_Your instructions_
For the material below, set down exactly the lines between the one containing "Click the MA 50 legend label" and the last line, both included, leaving every picture out.

_Supplied material_
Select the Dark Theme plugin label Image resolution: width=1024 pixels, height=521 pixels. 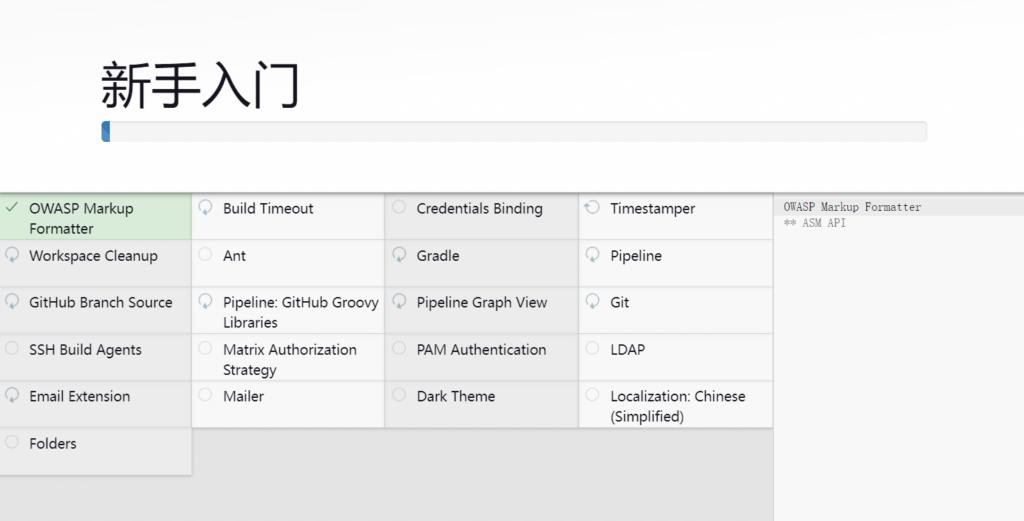[x=456, y=396]
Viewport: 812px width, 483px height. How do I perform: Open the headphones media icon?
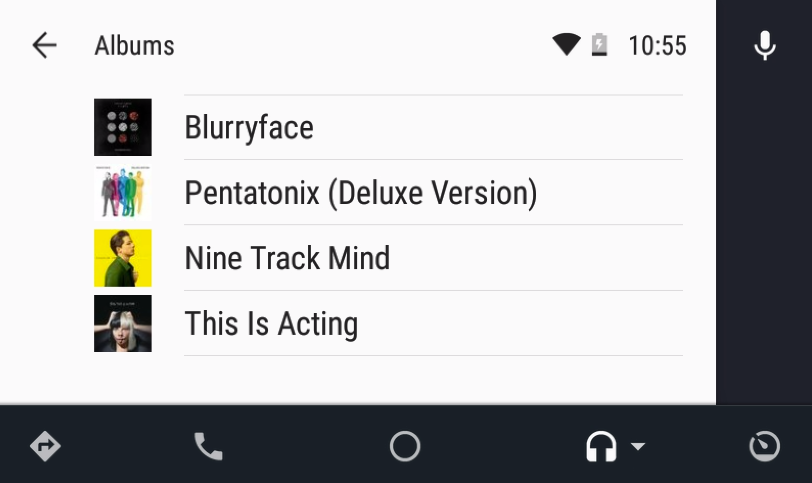[x=601, y=446]
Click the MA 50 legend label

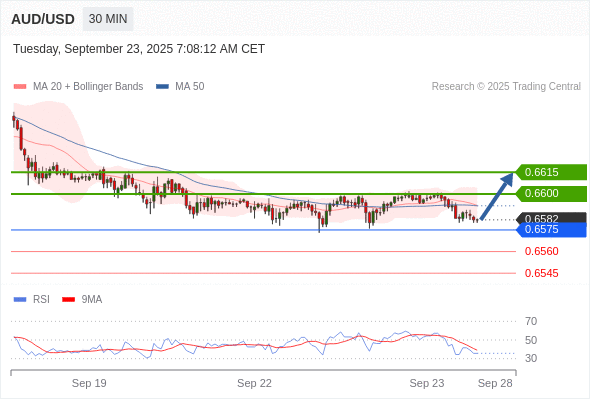pyautogui.click(x=190, y=87)
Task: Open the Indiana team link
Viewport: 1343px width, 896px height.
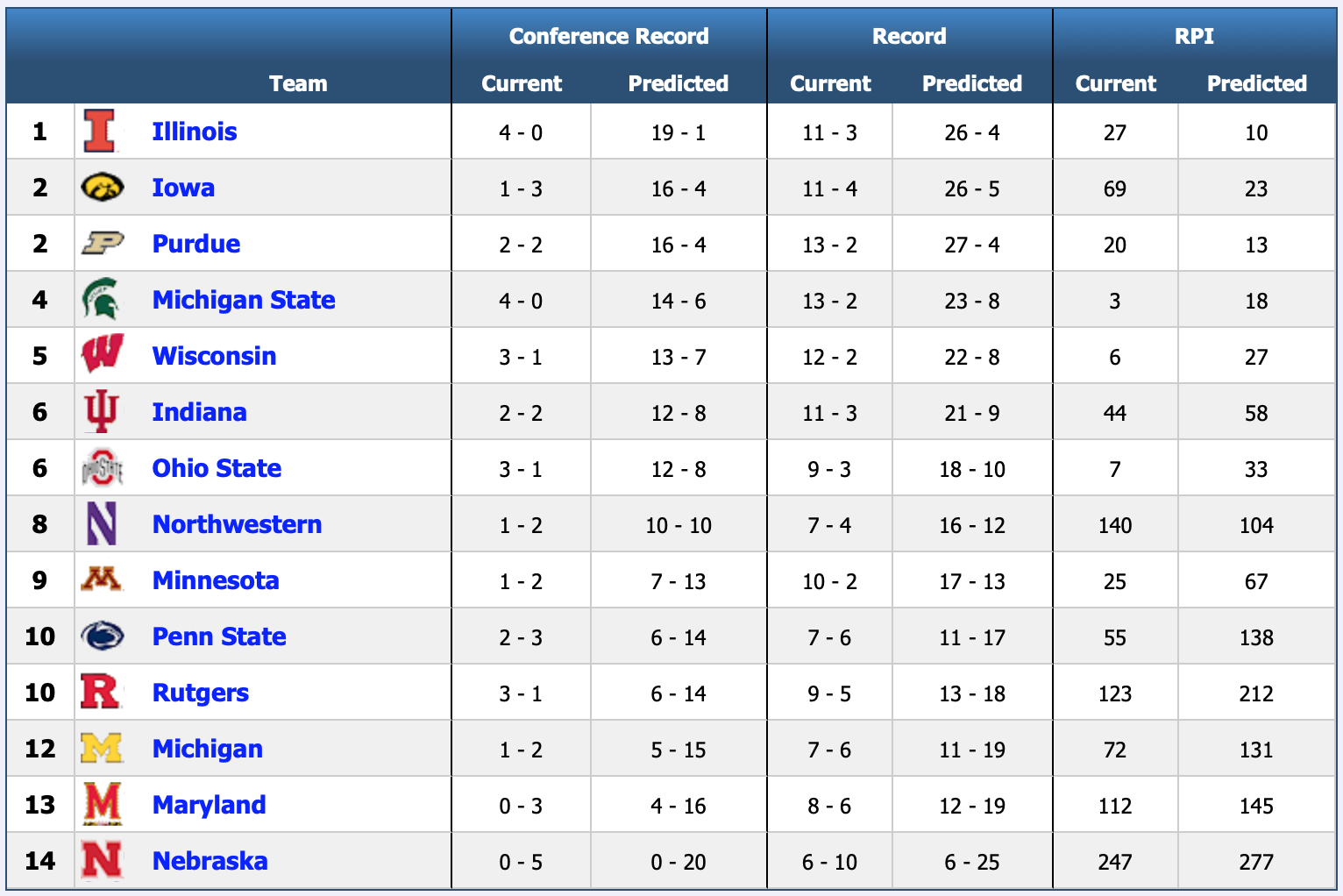Action: tap(199, 412)
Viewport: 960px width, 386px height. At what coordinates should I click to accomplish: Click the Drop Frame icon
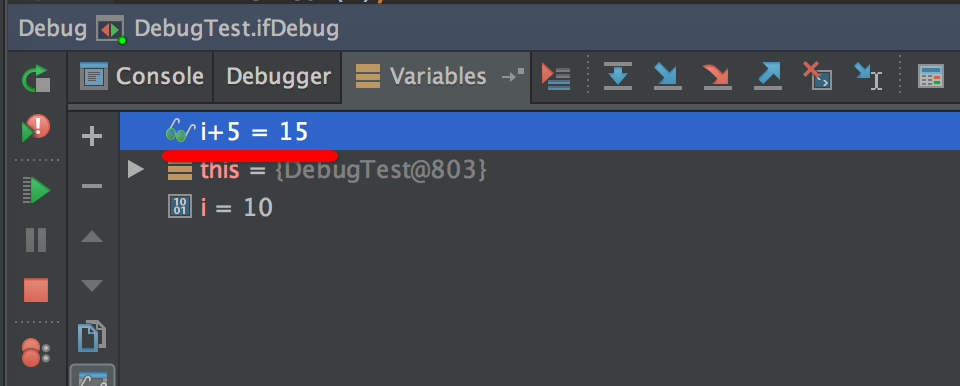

_Task solution_
Click the MA 50 legend label

pyautogui.click(x=190, y=87)
Task: Open the Indiana team link
Viewport: 1343px width, 896px height.
Action: tap(199, 412)
Viewport: 960px width, 386px height. At what coordinates should I click to accomplish: Click the Drop Frame icon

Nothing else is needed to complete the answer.